What’s the attraction of single-family rentals? According to Mitts, it’s not just a pricing thing. “The house tends to be more expensive than the apartment, but not on a per square foot basis, plus there are more amenities, the privacy, like fenced-in yards and garages.” He thinks single-family is hotter right now from a business perspective. “There is more of a shortage of single-family homes than in multifamily homes. Looking at the migration patterns, the Sun Belt markets are where a lot of the population are moving to, so the shortages are more acute in those markets which is why a lot of people are focusing on them.”

SFRs in Capital Markets

We asked about the capital markets for single-family rentals and the cap rates they are seeing in the market. So far, they haven’t seen cap rates creep up as they have in multifamily, but borrowing costs are going up. Mitts thinks that they may be at an inflection point. “There is still a lot of capital coming into the SFR market. It’s really hard to justify a 4-cap if you’re paying 4.5 on debt. I think what’s holding cap rates down are the fundamentals. Investors are still looking at pushing rents up in double digits on new leases and almost the same on renewals and they are still happy with a 4 or 4.5 cap rate.”

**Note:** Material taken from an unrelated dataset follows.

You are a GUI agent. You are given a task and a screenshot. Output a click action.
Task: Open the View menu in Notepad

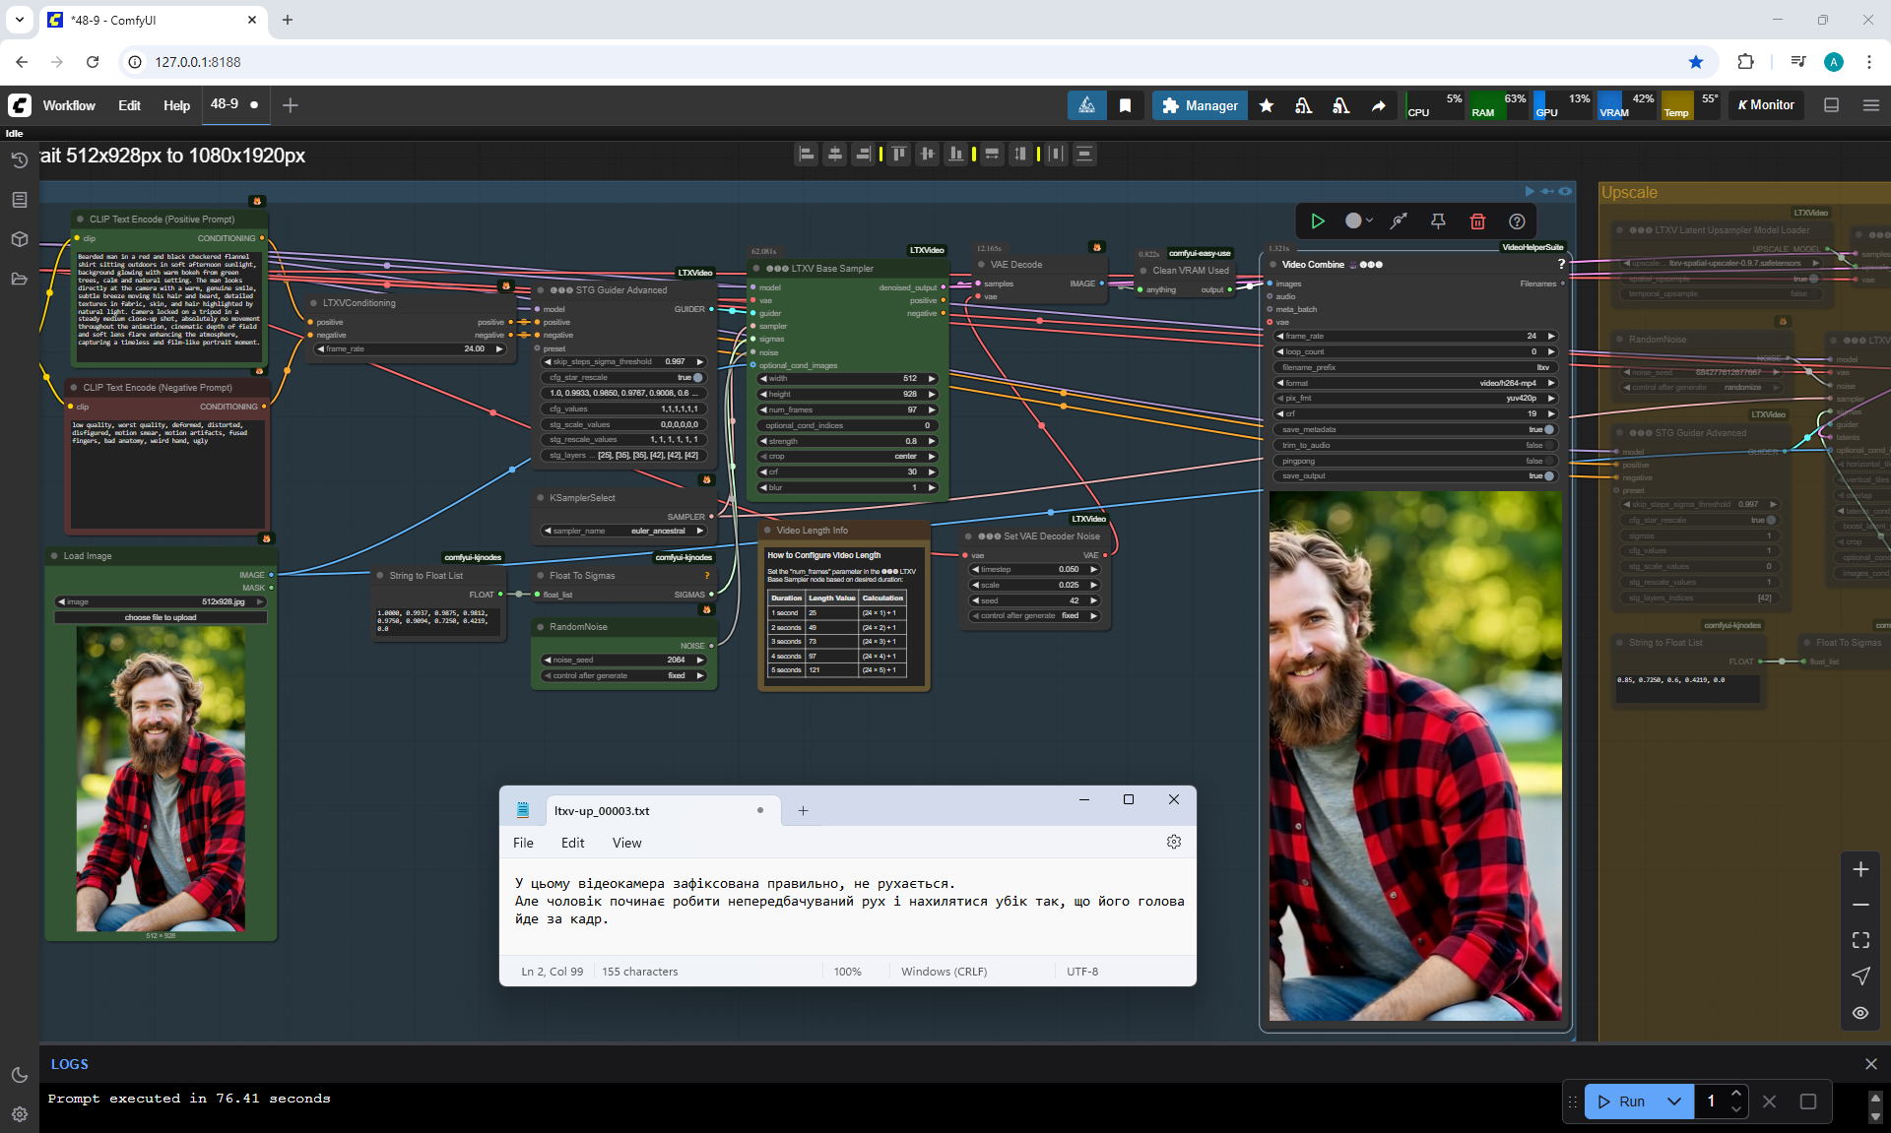pos(626,843)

Thinking about the market forces that are making SFR more attractive to renters, Blue Vault found that homebuyer mortgage payments are up 43.4% year-over-year as of May 15, 2022, according to Redfin. Meanwhile, active listings of homes for sale fell 14.8% Y-O-Y. The median home sale price was up 16% year over year to a record $398,500. The median asking price of newly listed homes increased 18% year over year to $416,425, a new all-time high.